Según el fragmento, ¿por qué a quien narra le habría gustado llevarse los rosales sembrados en el jardín? Responde en una o dos oraciones.

──────── Fragmento ────────

Y yo quiero empacar los olores y empacar los colores para traérmelos a éstas tierras blancas y grises, éstas tierras blancas de hielo, blancas de nieve y blancas de frío grises al sol, grises a la obscuridad y grises al ánimo de la gente, pero en la maleta no me caben los colores y se me desparraman los olores y no sé si traérmelos puestos o traérmelos untados y no sé en dónde ponerlos ni cómo acomodarlos.

Pero éste último viaje el dos de noviembre quería yo traerme la vida en esas maletas que apenas permiten que pesen 23 kilos, ahora que mi madre no está y que hay tantas cosas en su casa, cómo escoger lo que uno se va a quedar, como herencia, como recuerdo, como pedazo de vida. Me hubiera gustado traerme los rosales sembrados en el jardín, porque en esos rosales –robándome una tradición Monclovense- sembré el cordón umbilical de mi Runa-maría para que echara raíces y para que regresara a la casa de sus antepasados; también quería cargar con el olor de su recámara porque al paso de los años añejó una mezcla de su perfume, con su crema de manos y el olor de su piel que se impregnaba cuando nos daba un abrazo; me hubiera gustado guardar en la maleta la luz de la lámpara de la cocina, no la lámpara en sí sino la luz que daba para iluminar la mesa donde nos sentábamos siempre para platicar, para hablar, para estar callados pero donde siempre nos sentábamos porque esa casa era una mesa-de-cocina que siempre estaba puesta. De ser posible me hubiera traído su “bueeeno” ese bueeeno cantadito que decía cuando levantaba la bocina del teléfono para contestar las llamadas, ese bueeeno que el escucha reconocería sin importar que hubiera llamado a la casa equivocada, ese bueeeno que no se repetirá en ninguna otra llamada telefónica y que era parte de su sello de personalidad.

──────── Datos guardados ────────

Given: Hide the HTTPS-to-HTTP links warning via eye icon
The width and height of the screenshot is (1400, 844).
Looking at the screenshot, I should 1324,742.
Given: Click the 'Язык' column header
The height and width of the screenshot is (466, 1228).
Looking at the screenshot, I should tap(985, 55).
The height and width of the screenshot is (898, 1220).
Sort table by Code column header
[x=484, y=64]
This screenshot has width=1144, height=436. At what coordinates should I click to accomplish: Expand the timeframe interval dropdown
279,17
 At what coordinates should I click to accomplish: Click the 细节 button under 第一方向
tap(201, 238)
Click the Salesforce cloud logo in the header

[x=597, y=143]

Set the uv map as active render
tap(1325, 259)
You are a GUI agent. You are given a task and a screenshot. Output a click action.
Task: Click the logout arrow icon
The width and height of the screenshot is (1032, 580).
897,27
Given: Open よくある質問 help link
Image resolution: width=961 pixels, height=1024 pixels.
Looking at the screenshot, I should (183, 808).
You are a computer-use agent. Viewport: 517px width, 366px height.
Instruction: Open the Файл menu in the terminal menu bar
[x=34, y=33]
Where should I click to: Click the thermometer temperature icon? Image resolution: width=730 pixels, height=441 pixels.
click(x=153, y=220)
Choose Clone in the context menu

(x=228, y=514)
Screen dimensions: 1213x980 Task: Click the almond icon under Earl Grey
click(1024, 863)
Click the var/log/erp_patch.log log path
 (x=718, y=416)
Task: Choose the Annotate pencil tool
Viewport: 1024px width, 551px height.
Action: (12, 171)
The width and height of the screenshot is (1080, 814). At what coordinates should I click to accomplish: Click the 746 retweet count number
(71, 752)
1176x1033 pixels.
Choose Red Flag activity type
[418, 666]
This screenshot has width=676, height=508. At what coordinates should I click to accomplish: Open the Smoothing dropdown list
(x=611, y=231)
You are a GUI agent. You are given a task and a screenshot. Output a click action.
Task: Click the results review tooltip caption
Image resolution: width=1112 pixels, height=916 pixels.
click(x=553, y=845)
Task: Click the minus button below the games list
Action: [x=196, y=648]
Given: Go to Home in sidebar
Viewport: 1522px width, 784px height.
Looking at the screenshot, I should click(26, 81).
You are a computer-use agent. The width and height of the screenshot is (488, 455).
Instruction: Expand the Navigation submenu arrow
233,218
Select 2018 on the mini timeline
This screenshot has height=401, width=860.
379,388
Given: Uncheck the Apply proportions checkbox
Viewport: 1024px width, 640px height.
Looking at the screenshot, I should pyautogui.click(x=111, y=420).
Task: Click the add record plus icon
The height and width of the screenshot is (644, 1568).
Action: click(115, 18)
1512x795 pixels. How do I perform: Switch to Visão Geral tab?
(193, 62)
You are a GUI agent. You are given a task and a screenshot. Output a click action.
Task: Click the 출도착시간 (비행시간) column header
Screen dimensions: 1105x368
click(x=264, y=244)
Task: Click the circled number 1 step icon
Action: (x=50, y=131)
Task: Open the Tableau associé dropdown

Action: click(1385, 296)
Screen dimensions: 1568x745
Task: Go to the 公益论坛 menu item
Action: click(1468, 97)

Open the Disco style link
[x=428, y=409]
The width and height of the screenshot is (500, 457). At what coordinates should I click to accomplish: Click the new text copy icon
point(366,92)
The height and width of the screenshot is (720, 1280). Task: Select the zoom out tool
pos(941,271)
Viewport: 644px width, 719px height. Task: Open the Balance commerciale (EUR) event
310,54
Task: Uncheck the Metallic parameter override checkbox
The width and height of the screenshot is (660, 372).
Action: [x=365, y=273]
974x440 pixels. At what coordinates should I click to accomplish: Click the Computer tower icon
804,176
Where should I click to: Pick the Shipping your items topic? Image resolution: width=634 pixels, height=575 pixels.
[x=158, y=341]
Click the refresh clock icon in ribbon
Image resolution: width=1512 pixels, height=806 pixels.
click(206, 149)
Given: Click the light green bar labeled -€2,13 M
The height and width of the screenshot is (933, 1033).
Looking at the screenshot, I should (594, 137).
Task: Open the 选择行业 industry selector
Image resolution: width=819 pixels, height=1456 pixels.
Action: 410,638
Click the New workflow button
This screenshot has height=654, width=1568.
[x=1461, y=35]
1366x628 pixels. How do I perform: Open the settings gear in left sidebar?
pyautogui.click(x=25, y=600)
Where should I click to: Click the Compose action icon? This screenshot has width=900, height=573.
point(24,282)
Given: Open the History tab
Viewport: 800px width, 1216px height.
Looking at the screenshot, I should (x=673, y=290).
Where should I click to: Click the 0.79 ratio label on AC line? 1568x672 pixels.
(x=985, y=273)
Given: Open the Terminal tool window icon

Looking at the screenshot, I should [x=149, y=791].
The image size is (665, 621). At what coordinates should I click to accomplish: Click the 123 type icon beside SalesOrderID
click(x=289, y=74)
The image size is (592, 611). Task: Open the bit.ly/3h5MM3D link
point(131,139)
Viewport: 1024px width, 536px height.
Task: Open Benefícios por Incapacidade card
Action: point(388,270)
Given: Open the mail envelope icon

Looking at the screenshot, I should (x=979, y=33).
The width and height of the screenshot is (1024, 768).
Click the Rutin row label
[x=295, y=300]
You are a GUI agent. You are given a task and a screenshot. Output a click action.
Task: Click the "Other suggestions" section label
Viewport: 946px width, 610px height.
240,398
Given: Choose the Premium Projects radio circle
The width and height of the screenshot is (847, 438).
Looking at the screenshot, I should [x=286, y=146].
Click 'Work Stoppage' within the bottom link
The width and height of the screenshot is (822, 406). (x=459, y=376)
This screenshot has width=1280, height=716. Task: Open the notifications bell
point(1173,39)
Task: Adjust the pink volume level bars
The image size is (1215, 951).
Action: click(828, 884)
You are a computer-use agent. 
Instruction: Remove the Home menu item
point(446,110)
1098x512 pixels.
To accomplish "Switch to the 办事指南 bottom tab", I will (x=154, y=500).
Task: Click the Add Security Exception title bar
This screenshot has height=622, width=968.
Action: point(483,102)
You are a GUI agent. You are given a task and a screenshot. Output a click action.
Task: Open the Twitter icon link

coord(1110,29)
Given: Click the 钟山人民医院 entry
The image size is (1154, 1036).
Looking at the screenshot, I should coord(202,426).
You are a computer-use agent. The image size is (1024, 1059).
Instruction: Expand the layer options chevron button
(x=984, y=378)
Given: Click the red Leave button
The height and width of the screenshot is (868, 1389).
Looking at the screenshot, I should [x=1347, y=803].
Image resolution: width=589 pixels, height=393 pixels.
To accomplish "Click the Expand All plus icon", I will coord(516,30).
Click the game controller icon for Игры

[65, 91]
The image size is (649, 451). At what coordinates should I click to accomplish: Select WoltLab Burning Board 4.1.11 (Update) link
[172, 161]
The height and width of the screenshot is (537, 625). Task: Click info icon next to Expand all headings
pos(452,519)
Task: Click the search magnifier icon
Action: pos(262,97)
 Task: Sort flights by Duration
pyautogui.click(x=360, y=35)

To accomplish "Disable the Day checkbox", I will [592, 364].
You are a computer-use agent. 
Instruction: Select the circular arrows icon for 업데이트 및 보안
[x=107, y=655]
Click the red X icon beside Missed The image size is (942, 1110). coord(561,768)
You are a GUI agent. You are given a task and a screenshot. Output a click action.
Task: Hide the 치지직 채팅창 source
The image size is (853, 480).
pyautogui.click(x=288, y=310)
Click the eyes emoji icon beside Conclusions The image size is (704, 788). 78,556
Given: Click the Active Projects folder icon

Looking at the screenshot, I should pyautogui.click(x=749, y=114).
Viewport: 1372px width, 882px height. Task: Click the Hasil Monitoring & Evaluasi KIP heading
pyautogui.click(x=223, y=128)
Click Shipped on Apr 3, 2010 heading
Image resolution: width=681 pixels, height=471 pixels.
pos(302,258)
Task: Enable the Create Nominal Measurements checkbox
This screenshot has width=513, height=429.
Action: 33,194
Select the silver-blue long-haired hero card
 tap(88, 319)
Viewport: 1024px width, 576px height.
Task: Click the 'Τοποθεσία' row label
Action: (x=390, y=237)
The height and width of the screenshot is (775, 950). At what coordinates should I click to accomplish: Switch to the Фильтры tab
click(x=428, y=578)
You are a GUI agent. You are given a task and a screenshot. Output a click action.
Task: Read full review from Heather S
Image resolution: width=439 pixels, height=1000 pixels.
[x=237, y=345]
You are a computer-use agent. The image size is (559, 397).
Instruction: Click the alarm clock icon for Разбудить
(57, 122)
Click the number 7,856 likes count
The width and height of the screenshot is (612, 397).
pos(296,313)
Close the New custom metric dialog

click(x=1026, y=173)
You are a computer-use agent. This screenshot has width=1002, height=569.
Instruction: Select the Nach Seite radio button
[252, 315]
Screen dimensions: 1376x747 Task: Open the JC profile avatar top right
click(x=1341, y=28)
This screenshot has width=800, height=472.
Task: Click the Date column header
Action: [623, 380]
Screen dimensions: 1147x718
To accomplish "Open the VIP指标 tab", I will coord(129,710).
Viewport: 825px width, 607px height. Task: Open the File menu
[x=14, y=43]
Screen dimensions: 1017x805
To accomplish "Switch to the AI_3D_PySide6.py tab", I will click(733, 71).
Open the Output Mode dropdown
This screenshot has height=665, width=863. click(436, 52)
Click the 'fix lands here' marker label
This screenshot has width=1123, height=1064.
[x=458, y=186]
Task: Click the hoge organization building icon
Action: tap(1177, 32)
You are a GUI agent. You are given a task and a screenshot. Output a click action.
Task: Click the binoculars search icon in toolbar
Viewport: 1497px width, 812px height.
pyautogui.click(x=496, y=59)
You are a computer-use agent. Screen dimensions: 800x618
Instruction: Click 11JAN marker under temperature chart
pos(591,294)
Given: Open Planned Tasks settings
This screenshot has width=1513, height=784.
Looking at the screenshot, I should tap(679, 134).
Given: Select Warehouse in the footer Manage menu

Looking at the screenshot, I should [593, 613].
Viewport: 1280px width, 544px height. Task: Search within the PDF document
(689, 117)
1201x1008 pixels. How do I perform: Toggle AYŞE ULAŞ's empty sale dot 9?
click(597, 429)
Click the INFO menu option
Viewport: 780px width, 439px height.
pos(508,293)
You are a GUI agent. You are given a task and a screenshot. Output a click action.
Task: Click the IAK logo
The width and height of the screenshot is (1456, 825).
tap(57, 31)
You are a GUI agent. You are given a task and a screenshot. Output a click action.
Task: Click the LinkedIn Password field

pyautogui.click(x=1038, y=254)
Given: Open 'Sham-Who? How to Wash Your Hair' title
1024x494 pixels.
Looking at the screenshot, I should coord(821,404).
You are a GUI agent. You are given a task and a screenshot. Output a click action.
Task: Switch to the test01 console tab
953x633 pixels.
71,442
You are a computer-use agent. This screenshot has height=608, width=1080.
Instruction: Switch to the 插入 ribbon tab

────────

# Resultado
Porque en esos rosales, siguiendo una tradición Monclovense, sembró el cordón umbilical de su Runa-maría para que echara raíces y regresara a la casa de sus antepasados.